I’m long past middle age, but my joke has always been that no matter how old I get, I will be forever approaching middle age. I wonder sometimes if the joke is on me.
I mean, people give me a look of incredulity when I say that I’m coming up on middle age. And I have a feeling that the facial expression they give me masks perhaps a smile, maybe raucous laughter even, or possibly a cringing fear about whether I’m crazy.
I try to recall that time. Being plop in the middle of what would be accepted as ‘middle age’. I have to say that I was in a pretty dark place and had lost track of what it was exactly I was doing and where I was headed.
Sometimes I think that’s why I’m so lighthearted about my age now. I emerged from that period, although at times I thought I never would, and having lived through it, I knew that the only thing that could stop me after that was death.
Bulletproof. That’s the way I felt after I healed, after I reached the top.
And my sense of humor, while it had been healthy before then – when I in reality was approaching ‘middle age’ – it took off. In many ways, I became the life of the party.
Oddly, however, at the same time I also became more serious about certain things. Especially my writing.
Yes, it was what I’d call a bitter period of my life, that dark time. At one point I couldn’t get out of bed for weeks. Really, death looked pretty good then. That was the bottom point. The nadir for all you SAT/GRE fans.
It was as if my life had always been headed for the bottom of a hill. It felt more and more like a cliff as I approached the bottom. And when I hit it, splat, when the end ended, after a long time wandering around in the mire, I finally realized that I might be headed back up.
Things were a little foggy after that realization. And even the times sloshing around in the muck were only dim memories.

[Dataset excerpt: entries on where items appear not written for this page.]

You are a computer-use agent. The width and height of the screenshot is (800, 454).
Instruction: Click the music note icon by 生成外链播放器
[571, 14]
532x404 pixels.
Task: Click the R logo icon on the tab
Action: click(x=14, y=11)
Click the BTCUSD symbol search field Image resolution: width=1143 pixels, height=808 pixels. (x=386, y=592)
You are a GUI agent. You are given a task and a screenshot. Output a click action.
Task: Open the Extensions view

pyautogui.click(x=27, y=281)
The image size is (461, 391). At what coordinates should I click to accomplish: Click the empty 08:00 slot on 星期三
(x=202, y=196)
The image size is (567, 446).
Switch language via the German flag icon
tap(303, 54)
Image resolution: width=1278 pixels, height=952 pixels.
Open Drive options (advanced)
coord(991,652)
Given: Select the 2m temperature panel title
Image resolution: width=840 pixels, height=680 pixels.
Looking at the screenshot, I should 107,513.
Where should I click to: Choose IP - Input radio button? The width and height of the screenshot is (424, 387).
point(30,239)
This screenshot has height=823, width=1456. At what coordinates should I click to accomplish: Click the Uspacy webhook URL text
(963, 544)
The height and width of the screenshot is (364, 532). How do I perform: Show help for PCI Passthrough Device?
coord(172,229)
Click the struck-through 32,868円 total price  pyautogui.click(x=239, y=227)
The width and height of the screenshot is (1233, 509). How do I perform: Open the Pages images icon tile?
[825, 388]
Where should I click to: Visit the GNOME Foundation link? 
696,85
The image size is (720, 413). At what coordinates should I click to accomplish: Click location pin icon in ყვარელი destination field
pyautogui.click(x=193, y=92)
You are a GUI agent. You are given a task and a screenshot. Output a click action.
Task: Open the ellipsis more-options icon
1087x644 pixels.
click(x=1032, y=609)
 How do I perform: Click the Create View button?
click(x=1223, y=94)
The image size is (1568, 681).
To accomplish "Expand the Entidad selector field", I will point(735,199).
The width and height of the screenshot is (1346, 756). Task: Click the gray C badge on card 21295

It was kind of like I’d been living a dream. The way the covid years appear to me now. For some reason, I can barely remember them.
As is also true about the time of covid, as I say, I felt bitterness for the time I’d lost. Those years can never be recovered, never be made up for.
And that fogginess followed me on my journey out of the pit. I knew I was healing, but the details faded from me as fast as they were realized.
Strange how I just slid uphill, not knowing much about the way I was going or how I was getting there. But I knew I was recovering, and there was comfort in that. The way it is when you’re on a bullet train. The landscape may blur, become dizzying, and might disorient and even distort you as you travel. You know, however, that a destination is ahead, and it is one you instinctively know will be a good place at which to arrive.